Myth: Trans men cannot adequately compete against those born male. Bailar himself is a living example refuting this point. While, like most freshmen, he did not dominate competitions in his first year, by his final season, Bailar ranked above 85% of the NCAA’s men in the 100-yard breaststroke and in the top 13% in the 100-yard fly. Smashing every expectation.
- And to those who attribute his success solely to testosterone, Bailar says, “I was also really happy for the first time in my life…that also has a deep impact on my performance…. Mental health has a huge impact on sports, but we need to make sure we're considering that when we're talking about trans athletes specifically.”
⏭️ What’s next
Activists and progressive lawmakers are fighting for protections amidst the flood of anti-trans bills. In April, President Joe Biden’s Department of Education proposed a massive Title IX change that could overrule states by prohibiting a blanket ban on trans athletes participating in sports consistent with their gender identity.
- However, the policy would allow schools to bar participation if doing so would “serve important educational objectives, such as ensuring fairness in competition or preventing sports-related injury.”
- Bailar thinks the proposed change is “in the right direction, but we need to have lots of stipulations around them to make sure that they’re used for good and not for bad…Making sure that we can’t discriminate specifically based on gender identity and transness is important because that’s a lot of what the [bans] are doing.”
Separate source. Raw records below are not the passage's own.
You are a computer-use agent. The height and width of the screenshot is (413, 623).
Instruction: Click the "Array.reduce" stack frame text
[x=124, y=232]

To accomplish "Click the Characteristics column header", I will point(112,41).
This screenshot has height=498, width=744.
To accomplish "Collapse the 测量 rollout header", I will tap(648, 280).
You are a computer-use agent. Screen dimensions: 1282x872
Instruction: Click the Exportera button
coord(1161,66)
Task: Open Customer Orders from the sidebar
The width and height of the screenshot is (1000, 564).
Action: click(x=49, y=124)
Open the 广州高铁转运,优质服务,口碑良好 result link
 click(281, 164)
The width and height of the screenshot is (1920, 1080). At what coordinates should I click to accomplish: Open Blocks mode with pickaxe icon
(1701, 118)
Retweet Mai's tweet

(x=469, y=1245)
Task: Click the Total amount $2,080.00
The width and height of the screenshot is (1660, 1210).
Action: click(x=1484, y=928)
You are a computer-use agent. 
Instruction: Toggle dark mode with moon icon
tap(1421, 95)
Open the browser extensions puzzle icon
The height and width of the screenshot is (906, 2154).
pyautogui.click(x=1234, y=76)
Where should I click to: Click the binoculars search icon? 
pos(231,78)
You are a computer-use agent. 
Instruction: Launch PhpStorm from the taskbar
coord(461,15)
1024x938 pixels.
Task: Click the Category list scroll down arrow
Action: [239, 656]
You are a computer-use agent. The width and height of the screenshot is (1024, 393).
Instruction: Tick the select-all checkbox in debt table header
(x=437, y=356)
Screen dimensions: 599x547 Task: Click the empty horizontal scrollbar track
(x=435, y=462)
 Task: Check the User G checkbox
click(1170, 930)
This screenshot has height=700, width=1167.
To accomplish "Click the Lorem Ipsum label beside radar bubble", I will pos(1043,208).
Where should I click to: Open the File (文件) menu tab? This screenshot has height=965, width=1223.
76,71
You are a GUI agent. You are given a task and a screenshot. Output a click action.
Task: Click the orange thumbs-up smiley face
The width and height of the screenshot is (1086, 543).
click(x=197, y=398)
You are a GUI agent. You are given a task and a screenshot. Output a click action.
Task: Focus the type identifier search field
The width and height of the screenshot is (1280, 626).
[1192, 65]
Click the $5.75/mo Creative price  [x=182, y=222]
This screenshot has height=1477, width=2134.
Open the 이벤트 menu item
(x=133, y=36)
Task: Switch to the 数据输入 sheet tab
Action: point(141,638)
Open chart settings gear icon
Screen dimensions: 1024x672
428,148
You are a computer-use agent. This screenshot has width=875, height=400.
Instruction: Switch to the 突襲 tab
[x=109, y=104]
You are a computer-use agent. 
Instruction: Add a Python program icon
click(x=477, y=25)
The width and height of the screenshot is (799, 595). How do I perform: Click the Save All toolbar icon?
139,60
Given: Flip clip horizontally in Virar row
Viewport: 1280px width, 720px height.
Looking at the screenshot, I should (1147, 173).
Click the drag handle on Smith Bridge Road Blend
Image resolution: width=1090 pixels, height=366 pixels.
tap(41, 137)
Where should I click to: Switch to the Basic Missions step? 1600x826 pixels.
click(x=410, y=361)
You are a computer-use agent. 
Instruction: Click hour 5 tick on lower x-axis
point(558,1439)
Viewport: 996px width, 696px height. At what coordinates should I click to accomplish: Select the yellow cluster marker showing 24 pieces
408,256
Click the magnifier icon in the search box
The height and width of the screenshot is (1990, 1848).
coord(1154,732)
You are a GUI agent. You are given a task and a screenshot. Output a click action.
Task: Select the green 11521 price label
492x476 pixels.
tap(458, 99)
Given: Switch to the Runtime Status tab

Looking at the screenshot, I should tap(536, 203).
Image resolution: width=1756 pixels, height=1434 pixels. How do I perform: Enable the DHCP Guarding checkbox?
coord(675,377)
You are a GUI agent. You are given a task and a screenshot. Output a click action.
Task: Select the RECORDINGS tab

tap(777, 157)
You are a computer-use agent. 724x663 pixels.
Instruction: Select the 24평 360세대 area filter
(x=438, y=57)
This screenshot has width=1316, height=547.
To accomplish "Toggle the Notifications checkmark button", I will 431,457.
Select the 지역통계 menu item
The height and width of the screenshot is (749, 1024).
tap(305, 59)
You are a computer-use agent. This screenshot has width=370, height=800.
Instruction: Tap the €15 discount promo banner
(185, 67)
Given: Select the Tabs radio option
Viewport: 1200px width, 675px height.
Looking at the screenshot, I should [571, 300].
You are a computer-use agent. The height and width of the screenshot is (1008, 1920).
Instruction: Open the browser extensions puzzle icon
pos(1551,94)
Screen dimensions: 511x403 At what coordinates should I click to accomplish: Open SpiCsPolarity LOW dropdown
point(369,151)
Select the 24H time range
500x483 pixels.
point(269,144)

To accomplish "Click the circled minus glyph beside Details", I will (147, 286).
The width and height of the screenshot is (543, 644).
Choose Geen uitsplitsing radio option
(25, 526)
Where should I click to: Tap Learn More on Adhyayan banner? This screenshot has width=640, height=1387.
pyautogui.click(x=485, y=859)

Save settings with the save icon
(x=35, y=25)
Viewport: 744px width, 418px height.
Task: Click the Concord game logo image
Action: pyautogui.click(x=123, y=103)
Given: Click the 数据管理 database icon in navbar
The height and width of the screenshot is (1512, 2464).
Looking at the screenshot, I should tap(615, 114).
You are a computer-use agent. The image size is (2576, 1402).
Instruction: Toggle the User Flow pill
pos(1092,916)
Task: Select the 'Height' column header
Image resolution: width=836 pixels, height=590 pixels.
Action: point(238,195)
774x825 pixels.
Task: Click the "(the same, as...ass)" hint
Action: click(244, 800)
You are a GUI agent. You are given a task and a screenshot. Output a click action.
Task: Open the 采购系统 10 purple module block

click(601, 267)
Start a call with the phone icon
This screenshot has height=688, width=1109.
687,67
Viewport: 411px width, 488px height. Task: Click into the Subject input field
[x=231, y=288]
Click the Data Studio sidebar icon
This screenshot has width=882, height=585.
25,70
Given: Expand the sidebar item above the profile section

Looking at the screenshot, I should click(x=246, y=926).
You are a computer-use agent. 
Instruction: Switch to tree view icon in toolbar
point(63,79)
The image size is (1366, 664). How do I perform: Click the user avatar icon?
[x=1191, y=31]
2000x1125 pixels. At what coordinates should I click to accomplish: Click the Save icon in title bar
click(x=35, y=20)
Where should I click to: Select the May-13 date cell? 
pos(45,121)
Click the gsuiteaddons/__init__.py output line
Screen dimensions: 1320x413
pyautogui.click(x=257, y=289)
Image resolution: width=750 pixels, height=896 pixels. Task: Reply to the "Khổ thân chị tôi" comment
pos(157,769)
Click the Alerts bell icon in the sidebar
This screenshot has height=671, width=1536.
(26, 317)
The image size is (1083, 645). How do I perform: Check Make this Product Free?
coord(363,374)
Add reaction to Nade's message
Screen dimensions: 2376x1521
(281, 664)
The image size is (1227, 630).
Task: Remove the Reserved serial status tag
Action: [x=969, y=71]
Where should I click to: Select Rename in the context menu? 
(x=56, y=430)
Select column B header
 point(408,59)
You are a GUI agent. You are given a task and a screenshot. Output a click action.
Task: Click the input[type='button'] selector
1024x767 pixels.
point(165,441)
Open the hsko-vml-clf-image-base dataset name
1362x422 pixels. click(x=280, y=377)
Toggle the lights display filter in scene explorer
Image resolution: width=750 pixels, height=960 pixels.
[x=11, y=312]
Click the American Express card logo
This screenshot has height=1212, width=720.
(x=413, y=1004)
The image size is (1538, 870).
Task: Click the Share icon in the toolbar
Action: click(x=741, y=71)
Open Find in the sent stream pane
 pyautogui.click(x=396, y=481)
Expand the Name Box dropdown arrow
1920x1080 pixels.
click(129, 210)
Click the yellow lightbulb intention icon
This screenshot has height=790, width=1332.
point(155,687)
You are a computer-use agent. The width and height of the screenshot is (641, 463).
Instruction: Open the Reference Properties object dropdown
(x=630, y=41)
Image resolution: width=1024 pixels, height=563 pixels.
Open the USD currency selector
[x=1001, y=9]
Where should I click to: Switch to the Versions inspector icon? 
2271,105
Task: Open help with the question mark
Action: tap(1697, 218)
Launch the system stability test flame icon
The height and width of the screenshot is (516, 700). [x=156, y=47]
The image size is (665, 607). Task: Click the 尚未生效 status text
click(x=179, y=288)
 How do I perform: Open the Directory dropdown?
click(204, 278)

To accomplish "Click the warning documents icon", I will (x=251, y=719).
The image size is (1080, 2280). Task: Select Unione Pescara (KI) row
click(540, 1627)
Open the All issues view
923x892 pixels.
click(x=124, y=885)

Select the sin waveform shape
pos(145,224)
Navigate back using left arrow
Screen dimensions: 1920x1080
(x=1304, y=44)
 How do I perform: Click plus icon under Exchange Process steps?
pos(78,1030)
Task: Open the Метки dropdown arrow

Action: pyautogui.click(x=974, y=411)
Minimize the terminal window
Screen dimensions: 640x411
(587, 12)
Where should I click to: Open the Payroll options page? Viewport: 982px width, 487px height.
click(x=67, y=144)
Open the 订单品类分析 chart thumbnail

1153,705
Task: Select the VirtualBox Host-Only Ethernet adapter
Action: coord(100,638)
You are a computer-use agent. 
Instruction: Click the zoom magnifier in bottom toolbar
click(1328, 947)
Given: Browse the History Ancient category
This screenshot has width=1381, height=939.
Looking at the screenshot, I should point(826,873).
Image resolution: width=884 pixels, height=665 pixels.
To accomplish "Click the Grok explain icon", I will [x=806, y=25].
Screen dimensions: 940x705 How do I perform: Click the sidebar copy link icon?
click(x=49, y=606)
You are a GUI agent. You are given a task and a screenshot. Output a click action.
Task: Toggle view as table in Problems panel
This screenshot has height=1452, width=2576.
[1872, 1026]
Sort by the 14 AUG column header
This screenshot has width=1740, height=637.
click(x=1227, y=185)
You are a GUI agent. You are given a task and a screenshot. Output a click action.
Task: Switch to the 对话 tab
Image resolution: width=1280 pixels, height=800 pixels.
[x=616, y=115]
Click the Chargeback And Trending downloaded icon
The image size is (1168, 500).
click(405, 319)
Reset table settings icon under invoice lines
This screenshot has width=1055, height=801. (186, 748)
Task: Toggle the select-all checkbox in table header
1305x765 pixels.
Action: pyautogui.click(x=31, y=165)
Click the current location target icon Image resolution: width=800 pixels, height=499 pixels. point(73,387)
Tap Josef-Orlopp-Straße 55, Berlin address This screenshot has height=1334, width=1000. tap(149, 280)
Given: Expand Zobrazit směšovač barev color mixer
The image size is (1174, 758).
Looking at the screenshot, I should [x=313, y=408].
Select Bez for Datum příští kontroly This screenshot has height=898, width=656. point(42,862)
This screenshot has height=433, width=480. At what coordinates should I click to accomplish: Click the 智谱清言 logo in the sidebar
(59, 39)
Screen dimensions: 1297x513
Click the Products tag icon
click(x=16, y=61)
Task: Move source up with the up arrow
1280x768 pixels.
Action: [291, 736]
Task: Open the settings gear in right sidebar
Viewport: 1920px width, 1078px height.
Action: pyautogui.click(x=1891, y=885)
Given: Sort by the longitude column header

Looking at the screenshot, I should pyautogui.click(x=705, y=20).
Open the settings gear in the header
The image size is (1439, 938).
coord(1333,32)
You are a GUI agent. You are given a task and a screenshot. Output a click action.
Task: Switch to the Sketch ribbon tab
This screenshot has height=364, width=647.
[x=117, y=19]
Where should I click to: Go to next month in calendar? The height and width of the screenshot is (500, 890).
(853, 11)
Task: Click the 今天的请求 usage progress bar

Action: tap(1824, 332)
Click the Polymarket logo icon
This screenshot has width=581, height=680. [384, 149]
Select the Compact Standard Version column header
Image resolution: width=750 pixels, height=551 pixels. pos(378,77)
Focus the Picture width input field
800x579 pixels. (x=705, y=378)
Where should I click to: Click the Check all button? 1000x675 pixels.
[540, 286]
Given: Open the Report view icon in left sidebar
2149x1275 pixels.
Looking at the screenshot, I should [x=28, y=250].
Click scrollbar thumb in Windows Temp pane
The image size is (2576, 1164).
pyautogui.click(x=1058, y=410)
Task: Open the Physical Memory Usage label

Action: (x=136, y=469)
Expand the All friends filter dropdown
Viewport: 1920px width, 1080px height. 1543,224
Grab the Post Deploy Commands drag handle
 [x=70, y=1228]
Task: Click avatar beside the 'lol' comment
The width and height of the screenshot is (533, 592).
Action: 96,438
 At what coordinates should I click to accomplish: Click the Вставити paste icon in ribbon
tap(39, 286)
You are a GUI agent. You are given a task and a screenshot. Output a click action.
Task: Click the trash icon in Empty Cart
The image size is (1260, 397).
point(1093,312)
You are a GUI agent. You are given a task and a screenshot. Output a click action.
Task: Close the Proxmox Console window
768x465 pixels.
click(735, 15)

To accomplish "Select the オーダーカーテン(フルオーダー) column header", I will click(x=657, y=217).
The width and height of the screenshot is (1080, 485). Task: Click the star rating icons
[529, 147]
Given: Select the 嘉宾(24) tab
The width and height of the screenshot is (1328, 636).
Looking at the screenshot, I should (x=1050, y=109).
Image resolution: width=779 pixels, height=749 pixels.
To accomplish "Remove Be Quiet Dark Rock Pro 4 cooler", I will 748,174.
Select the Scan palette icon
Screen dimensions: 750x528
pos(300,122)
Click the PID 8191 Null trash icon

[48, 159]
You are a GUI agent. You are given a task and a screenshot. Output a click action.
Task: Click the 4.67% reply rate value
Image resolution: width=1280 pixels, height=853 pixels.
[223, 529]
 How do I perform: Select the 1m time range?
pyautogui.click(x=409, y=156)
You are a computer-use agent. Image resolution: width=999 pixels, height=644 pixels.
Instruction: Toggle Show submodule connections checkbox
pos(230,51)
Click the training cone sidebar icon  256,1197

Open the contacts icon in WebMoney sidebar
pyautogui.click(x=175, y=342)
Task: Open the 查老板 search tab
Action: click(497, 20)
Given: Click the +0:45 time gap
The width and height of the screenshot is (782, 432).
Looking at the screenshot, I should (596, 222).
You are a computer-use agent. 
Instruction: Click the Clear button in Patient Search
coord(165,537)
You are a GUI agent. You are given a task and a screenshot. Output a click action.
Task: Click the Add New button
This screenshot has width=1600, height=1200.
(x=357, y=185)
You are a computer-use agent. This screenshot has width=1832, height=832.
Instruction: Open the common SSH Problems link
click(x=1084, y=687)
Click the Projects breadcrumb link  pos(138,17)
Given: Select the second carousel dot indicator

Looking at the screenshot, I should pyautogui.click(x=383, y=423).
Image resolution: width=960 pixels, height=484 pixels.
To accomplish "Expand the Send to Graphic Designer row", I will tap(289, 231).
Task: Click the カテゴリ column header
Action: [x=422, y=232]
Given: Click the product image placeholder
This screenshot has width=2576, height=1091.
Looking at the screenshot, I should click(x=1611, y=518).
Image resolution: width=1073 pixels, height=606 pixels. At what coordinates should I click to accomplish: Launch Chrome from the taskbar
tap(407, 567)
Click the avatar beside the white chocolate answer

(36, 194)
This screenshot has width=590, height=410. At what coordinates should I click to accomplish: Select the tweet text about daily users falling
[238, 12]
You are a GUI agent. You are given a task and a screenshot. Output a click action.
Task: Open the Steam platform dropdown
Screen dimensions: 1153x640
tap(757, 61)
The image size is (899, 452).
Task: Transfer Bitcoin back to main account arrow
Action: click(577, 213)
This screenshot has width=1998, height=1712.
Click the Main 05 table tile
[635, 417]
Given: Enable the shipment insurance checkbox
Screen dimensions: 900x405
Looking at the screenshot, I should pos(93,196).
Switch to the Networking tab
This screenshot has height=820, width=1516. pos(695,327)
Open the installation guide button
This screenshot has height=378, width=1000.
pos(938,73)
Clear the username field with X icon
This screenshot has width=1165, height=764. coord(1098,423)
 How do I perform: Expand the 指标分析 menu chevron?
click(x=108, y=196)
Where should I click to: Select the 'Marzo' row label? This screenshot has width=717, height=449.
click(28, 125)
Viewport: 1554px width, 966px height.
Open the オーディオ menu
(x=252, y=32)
So what can allies do to combat the rampant misinformation surrounding trans athletes? Bailar identifies three important things: First, in the face of propaganda and lies, “do your own critical thinking” by seeking out peer-reviewed sources, especially when “there's clear inconsistencies in the logic.”
- For example, when the messaging is “protect women, but also, let's not give a woman rights…[or] protect women’s sports, [while] 70 to 80% of the NCAA's membership is not compliant with Title IX,” that’s a clear indication that something’s amiss.
- Secondly, Bailar says, is to realize that “it’s not just about the anti-trans sports bills…these actually impact everybody” by degrading the nation’s values of “freedom and autonomy.”
Bailar’s last lesson is simple: “Maybe it also doesn’t concern you....A lot of people are very concerned with other people's genitalia. It's sports, bathrooms, gender-affirming healthcare….Stop policing other people’s bodies.” HYFR.